Quisiera contarles que la familia Martínez Conradi abrió la feria de San Isidro lidiando un fenomenal encierro. Sucede que, por más que mi corazón gris empujara de los toros con divisa encarnada y amarilla, a la corrida de La Quinta le faltó raza, fondo y entrega. Vayamos por partes. Rompió plaza un astado de astifinos pitones, corto de manos y apretado de carnes que, de salida, echó la cara abajo y las manos por delante. Nada más que cumplidor en varas, ‘Malastardes’ -tiene cojones el nombre- pronto cantó su falta de raza y fuerzas para rematar sus aletargadas o defensivas acometidas, que de todo hubo. De dudosas intenciones, las muchas limitaciones del toro fueron tapadas por el resuelto y solvente trasteo de Rubén Pinar.

El primer ejemplar del lote de Javier Cortés escuchó palmas de salida. Estrecho de sienes, veleto, de regordío cuajo y vistosa capa, ‘Bailador’ se movió con transmisión, pero sin entrega. De mejores inicios que finales y un potable pitón izquierdo -por el derecho no se abrió ni lo más mínimo-, el cárdeno permitió que Javier Cortés le cuajara tres breves y ajustadas tandas de naturales, de apretado embroque y regulada exigencia, aunque un tanto aceleradas. Confirmado que, por el pitón derecho, el toro no se soltaba de las telas y reponía los viajes, Cortés volvió a la zurda para retrasar los embroques y empujar las cuatro últimas arrancadas.

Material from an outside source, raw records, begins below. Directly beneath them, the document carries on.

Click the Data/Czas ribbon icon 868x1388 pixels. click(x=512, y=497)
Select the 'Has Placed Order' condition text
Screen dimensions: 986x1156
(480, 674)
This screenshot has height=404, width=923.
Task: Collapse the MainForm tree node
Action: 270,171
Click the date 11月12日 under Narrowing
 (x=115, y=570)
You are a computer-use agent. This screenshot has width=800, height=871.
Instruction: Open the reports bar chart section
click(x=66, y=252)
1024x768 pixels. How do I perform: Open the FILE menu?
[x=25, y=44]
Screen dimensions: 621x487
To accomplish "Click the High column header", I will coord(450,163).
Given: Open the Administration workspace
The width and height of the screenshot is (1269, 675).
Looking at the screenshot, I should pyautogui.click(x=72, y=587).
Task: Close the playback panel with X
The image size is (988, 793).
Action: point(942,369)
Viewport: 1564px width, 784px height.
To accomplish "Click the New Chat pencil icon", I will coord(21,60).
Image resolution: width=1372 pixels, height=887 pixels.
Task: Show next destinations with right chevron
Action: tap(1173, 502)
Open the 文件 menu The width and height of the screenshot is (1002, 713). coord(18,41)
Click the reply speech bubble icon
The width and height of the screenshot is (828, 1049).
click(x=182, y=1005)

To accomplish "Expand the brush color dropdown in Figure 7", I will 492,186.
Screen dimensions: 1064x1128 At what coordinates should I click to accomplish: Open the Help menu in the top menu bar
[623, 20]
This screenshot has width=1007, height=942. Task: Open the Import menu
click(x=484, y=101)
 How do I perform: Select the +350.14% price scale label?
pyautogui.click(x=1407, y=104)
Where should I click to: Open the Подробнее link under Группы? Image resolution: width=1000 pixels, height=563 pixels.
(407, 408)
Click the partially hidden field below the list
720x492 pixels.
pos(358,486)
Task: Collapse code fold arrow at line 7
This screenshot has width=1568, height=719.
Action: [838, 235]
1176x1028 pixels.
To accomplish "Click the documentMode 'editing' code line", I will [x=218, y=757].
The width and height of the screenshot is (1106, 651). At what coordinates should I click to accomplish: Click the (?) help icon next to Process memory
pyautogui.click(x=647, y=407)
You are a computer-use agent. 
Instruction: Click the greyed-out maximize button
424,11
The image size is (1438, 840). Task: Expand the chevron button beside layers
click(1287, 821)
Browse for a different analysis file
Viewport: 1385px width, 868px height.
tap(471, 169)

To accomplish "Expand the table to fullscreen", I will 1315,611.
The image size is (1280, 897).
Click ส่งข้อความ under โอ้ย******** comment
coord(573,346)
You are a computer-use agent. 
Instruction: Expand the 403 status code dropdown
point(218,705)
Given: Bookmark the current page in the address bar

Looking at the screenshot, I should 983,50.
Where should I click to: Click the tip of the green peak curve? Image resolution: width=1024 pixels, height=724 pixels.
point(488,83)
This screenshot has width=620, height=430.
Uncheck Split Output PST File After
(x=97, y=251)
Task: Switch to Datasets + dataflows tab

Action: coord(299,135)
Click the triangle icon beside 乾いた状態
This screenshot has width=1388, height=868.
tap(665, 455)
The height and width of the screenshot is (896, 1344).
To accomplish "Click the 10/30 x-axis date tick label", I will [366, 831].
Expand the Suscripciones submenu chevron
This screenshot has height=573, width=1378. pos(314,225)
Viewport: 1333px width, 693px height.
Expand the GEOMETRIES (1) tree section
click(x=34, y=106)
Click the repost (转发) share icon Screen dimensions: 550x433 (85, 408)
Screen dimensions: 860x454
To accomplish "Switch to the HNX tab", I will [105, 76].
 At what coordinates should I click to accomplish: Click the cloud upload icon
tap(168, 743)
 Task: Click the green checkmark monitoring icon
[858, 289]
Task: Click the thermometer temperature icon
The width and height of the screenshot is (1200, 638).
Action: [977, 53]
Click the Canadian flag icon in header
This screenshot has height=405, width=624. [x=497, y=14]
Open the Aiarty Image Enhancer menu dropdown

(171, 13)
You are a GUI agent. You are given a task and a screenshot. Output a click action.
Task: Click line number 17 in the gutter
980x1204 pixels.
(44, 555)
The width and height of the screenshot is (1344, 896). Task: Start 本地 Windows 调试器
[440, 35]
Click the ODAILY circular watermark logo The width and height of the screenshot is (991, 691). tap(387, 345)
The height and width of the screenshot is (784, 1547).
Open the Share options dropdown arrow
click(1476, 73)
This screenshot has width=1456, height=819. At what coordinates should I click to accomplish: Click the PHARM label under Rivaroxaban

Tras cobrar una estocada trasera y atravesada, el madrileño saludó una ovación.

Al tercero en el orden de lidia, generosamente armado, badanudo, fino de cabos, más alto de cruz y despegado del ruedo, lo saludó Thomas Dufau con una emotiva larga cambiada a portagayola. Severamente castigado en varas, ‘Coronel’ desarrolló una encastada y mentirosa movilidad que puso al público de su parte. Ahora bien, lo cierto es que, durante el último tercio, el toro tardeó, escarbó, acometió a su aire, casi siempre salió con la cara por encima del palillo y pegó algún que otro arreón de genio. Frente a él, Dufau mantuvo vertical compostura y un firme planteamiento que no alcanzó a conectar con el respetable.

Encogido saltó al ruedo el segundo del lote de Rubén Pinar, un morlaco ancho de sienes, tan astifino como sus hermanos de encierro, corto de cuello y bajo que descolgó la cara y fue desplazándose cada vez más largo por el lado derecho. Noble y mansito, ‘Jinete’ permitió que Pinar corriera la mano con desparpajo y aseo y que engarzara los derechazos tomándose alguna que otra ventaja. ¿O simplemente se trató de un recurso para alcanzar la anhelada ligazón? Doctores tiene la Santa Madre Iglesia. Al margen de teorías, la realidad es que Rubén señaló un pinchazo hondo sin soltar antes del definitivo espadazo. Llegado el momento de la valoración pública, más palmas que silbidos.

Veleto, descarado, largo de manos y agalgado, el quinto fue el más Saltillo de la corrida. Derribó ‘Fogoso’ al caballo al primer encuentro. Magistral fue el segundo puyazo de Juan Francisco Peña ¡Qué manera de agarrarse! Un verdadero espectáculo tras el que el presidente se empeñó en una tercera entrada contra la voluntad de Cortés, su lidiador. Y todo para que casi transcurrieran cinco minutos mientras el toro dejaba patente su voluntad de no arrancarse al caballo. Incomprensible. Finalizado tan hilarante capítulo, el astado continuó moviéndose de cara a la galería, sin humillar ni emplearse. Más listo que templado, Cortés lo quiso pronto. La evidencia indicó que, a mayor exigencia, más cortos fueron los viajes del cárdeno.

Remato el festejo inaugural, un sexto de generosa caja, largas manos y excesivos kilos, que no rompió para delante y tomó dos varas de refilón. Desrazado, soso y gazapón, ‘Ramonero’ dijo muy poco y pronto se quedó sin inercia. Y Dufau sin argumentos. Exactamente igual que servidor de ustedes. Y, sabe Dios, que quería contarles que los toros de los Conradi… pero no, lamentablemente no.